The Beautiful Ones is set in a belle epoque-inspired reimagined France or maybe French/Portugal colonies in South America, if the brightly coloured beetles playing an important part over the course of the novel can be any indication. There are mansions and balls, Grand Seasons, opulent dresses, intrigues and hunts for marriage prospects. Predictably, etiquette and social conformity are the key elements of making and managing one’s standing in the society’s high circles, the titular Beautiful Ones. Among the socialites, gossip is the ultimate weapon, and scandal can rob of status even the most well-established persons.
There is a trio of main protagonists: Hector Auvray, a famous entertainer with telekinetic powers; his old flame, Valérie Beaulieu, an exceedingly beautiful and ruthless aristocrat; and Antonina Beaulieu, the young, awkward and much beloved cousin of Valérie’s rich husband Gaetan. Hector is a man torn between the old and the new, still hung up on his past love and their teenage promises, and yet enticed by the naïve freshness of Nina’s open heart and her budding telekinetic powers. Oh, I bet you can already predict at least a half of the plot, if not more. Misunderstanding, betrayals, assumptions, broken hearts… Everything’s there, with vengeance. It seems as if Moreno-Garcia decided to write the most romancy of romance novels, going as far as a pistol duel on a grey, forlorn morn. It’s cheesy to the extreme, no doubt about it, and Moreno-Garcia seems to relish the cheesiness, to wallow in it with gleeful abandon, paying heartfelt tribute to Austen and the sisters Brontë, and French 19th century historical novels (as I don’t read many romances, the closest that I can compare it to is Théophile Gautier’s Captain Fracasse, in which a romance of a slightly older, embittered noble man with a young, honest and naïve woman also plays an important, character-shaping role).

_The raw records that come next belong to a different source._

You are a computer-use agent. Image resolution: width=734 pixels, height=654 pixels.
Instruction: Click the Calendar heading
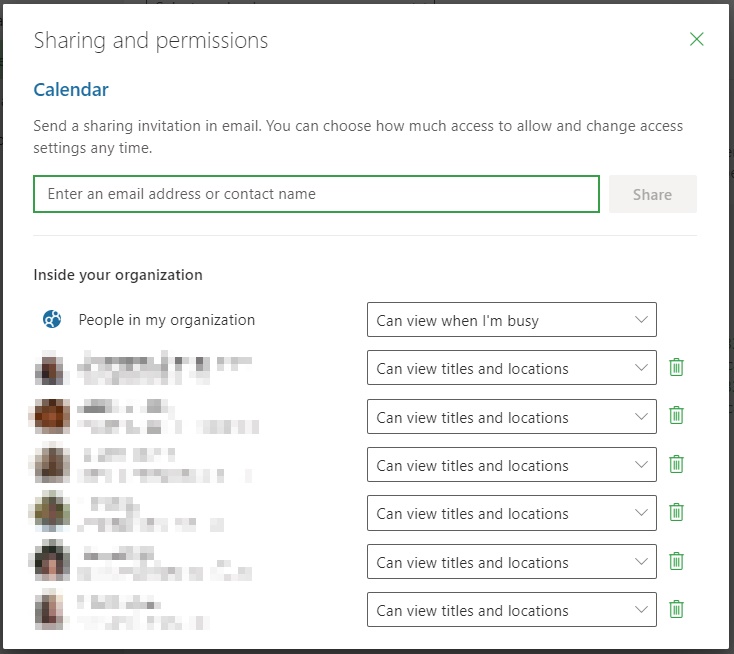(x=71, y=90)
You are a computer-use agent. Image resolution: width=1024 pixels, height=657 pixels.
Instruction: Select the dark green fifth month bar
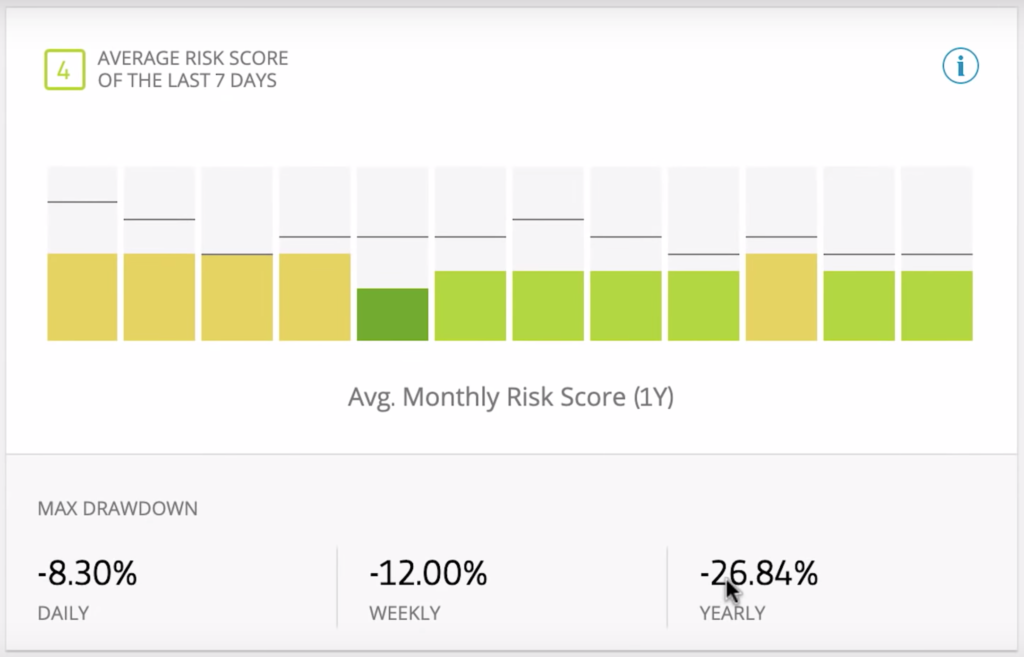click(x=392, y=310)
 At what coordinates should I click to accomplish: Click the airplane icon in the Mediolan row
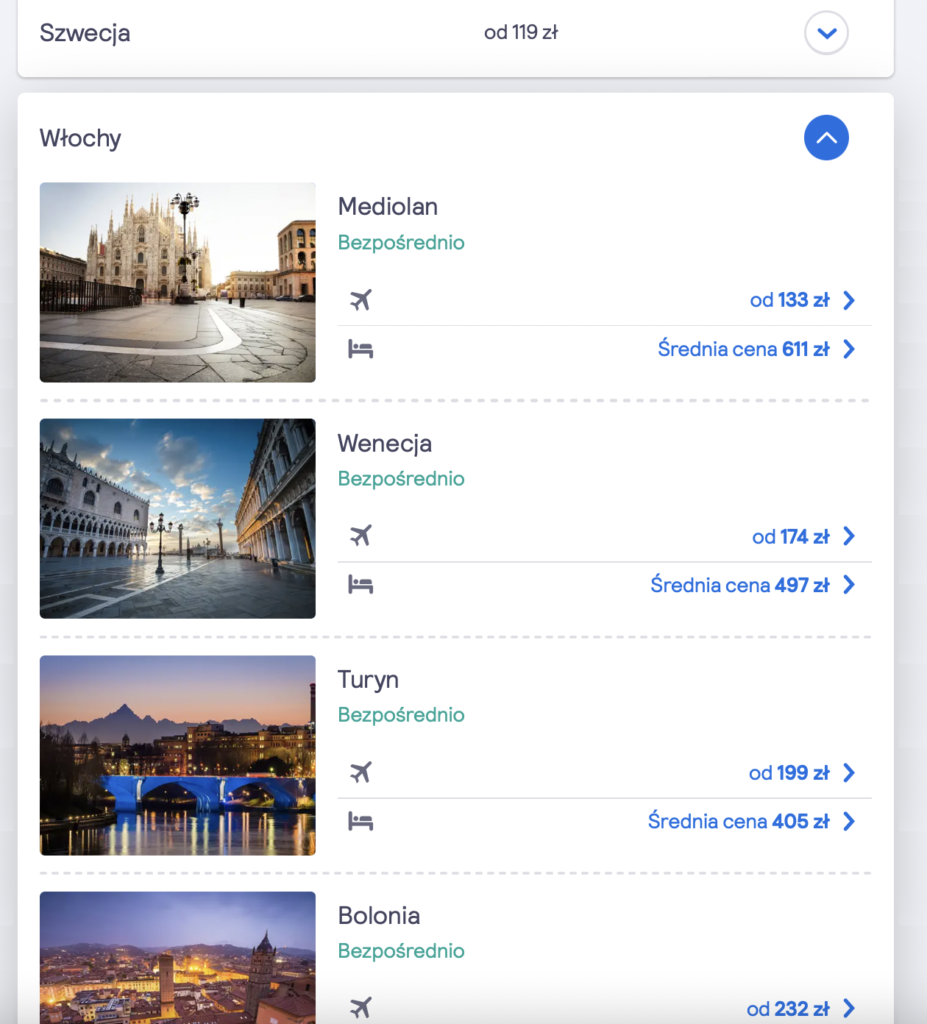(x=361, y=300)
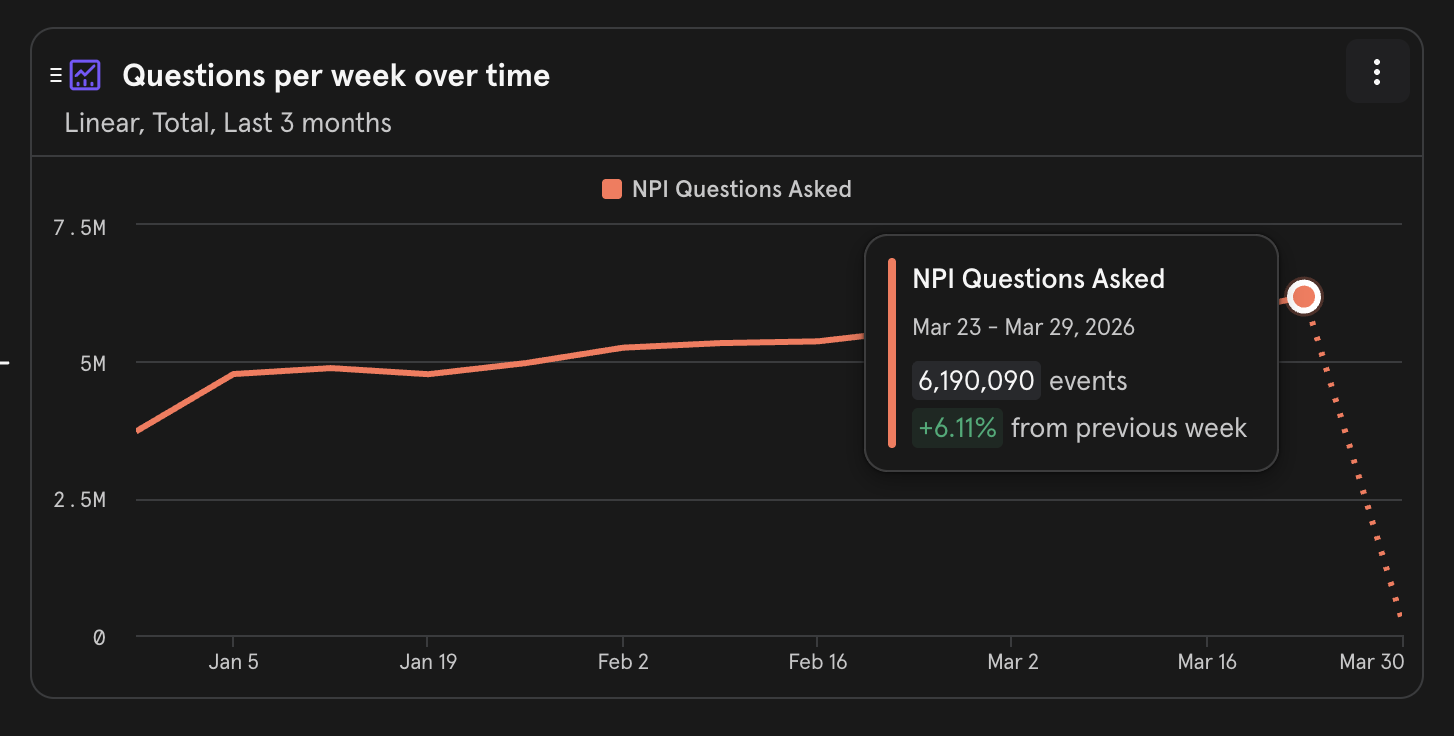Click the Feb 2 x-axis label
This screenshot has height=736, width=1454.
623,662
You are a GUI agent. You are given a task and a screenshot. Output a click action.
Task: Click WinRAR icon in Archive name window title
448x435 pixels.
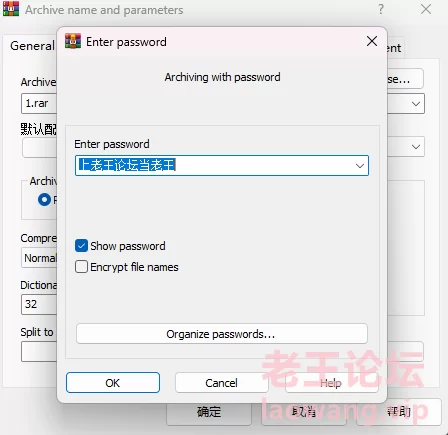tap(11, 9)
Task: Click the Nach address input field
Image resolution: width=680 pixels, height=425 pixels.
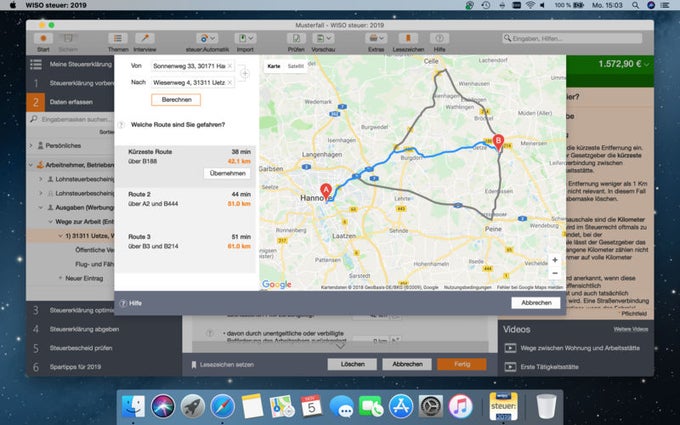Action: [189, 82]
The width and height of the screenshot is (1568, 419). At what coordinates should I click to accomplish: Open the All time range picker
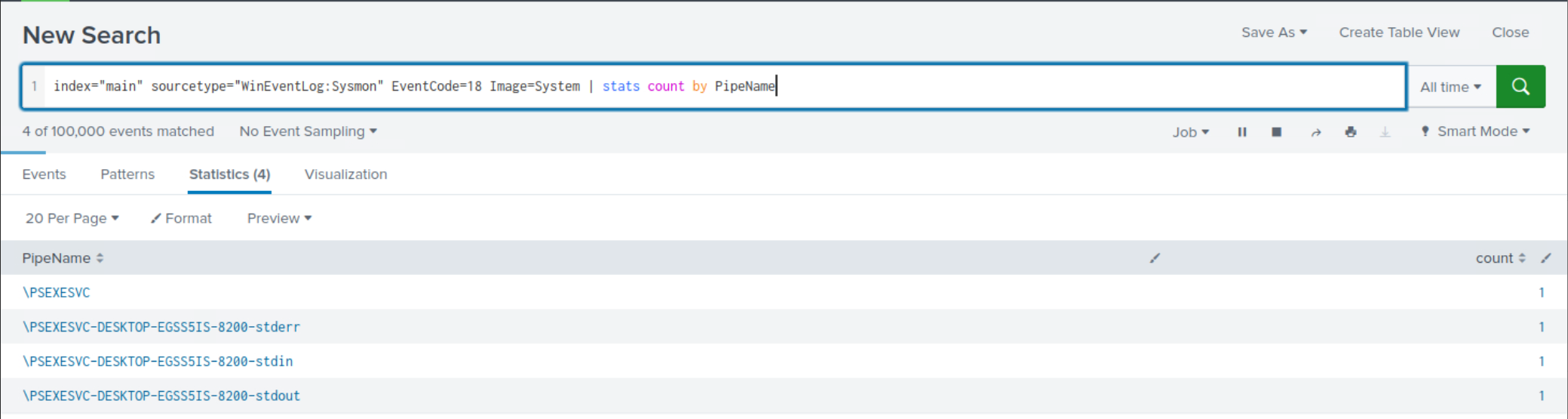[1450, 87]
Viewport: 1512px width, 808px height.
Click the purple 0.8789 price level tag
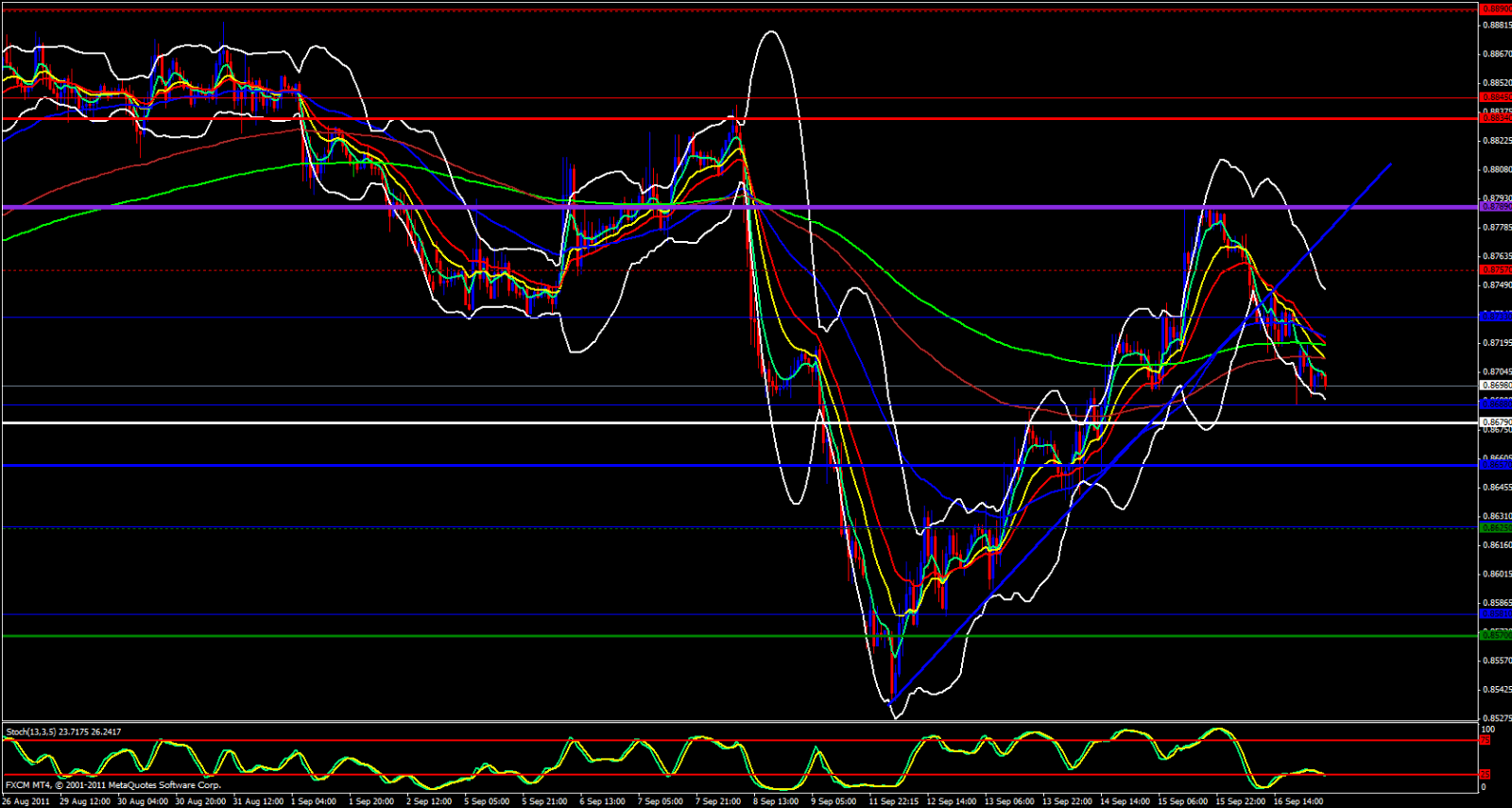pyautogui.click(x=1495, y=206)

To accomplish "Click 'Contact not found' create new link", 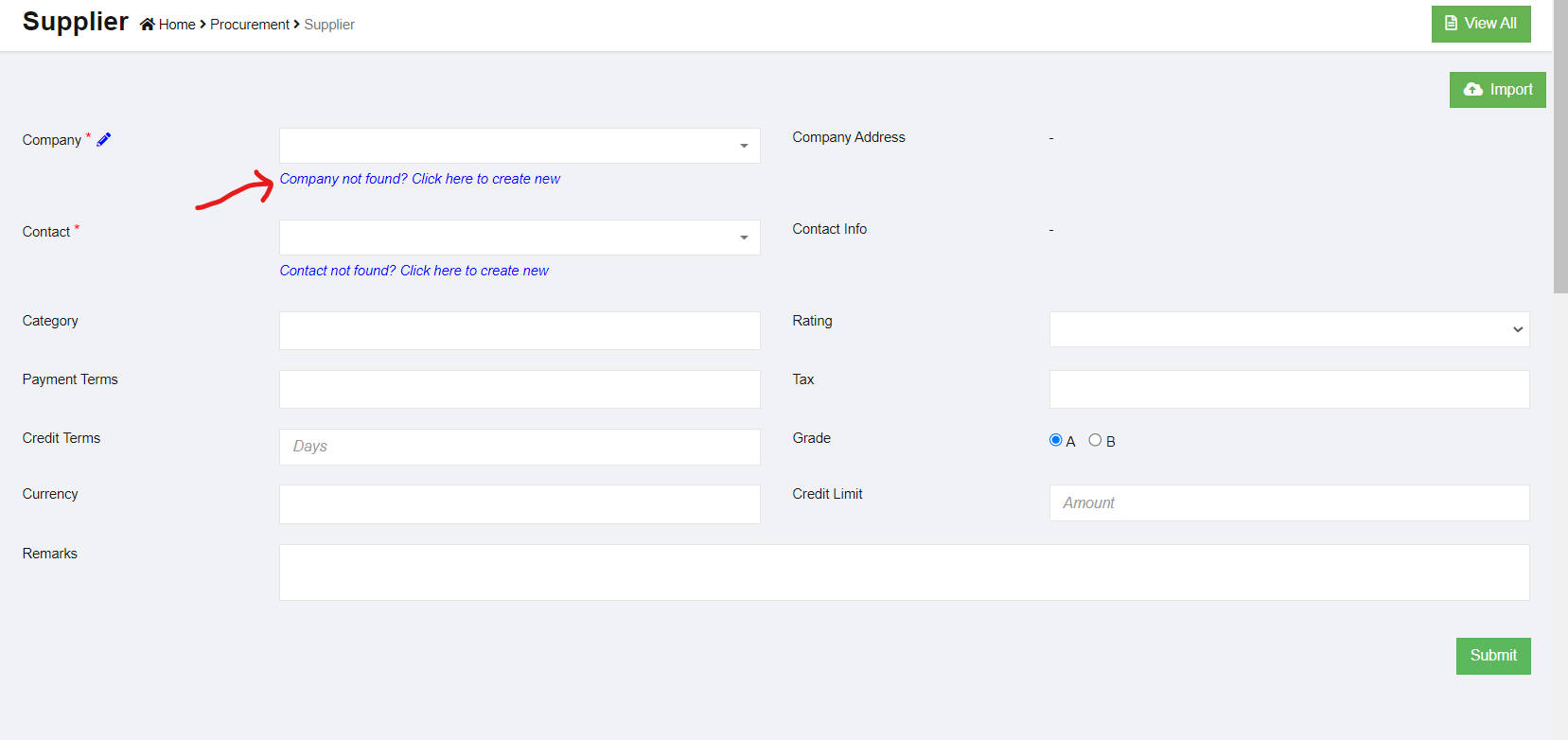I will [x=414, y=271].
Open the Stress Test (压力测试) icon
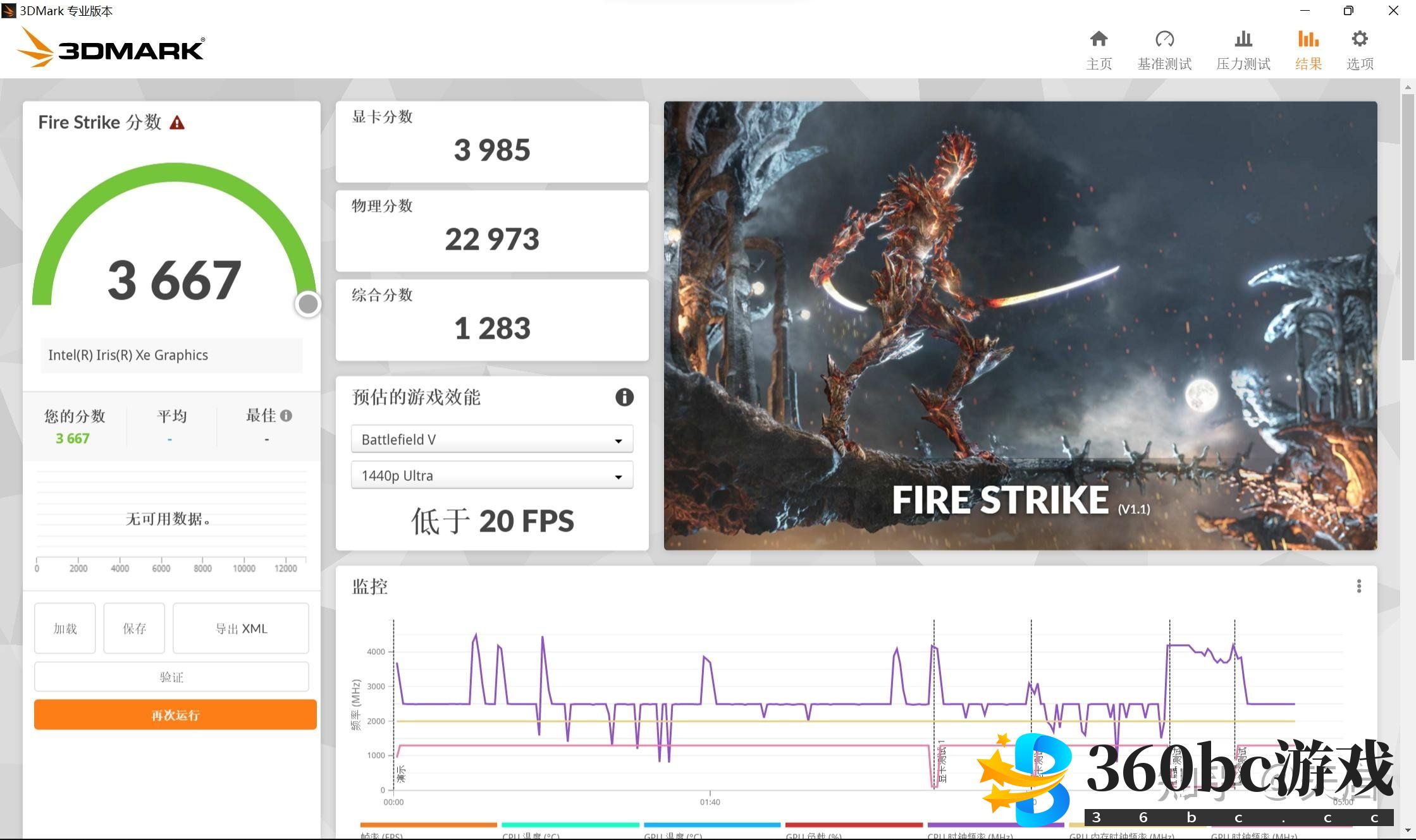Image resolution: width=1416 pixels, height=840 pixels. pos(1243,39)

And because of that wilful abandon The Beautiful Ones turned out to be quite enjoyable after all. All the winks and nods to classics, not only in plot construction but even in the choice of tells and metaphors (pearls, white roses and tulips, hair up or down, blondes vs brunettes, etc.) are accompanied by the slightly subversive message of female agency, very much in play even in the world apparently ruled by males. Of course, The Beautiful Ones doesn’t paint either sex as particularly bright, and it conforms to another old adage, that while the man is the head of the family, it’s the woman who is the neck that turns the head. Even the male look is directed and managed by women who dictate the styles in vogue, who build their own prison of norms and rules, destroying one another with pointed words and well-placed whispers. Still, while nothing new or eye-opening, The Beautiful Ones is done in style, because style is what Moreno-Garcia has in spades. Just look at that cover! 😉
All in all, if you’re prepared for what you’re getting – i.e. a straightforward, languidly moving romance in a historical/fantastical setting, you may be quite pleasantly surprised. For me, it was an enjoyable experience which nevertheless won’t change my views on romance: this one time was enough for the foreseeable future 😉. That said, I will certainly read more by Moreno-Garcia; she has a wonderful way with words and an enviable ability to create evocative, vivid imagery.
I have received a copy of this book from the publisher Tor/Forge/Quercus Books & Jo Fletcher Books through NetGalley in exchange for an honest review. My thanks.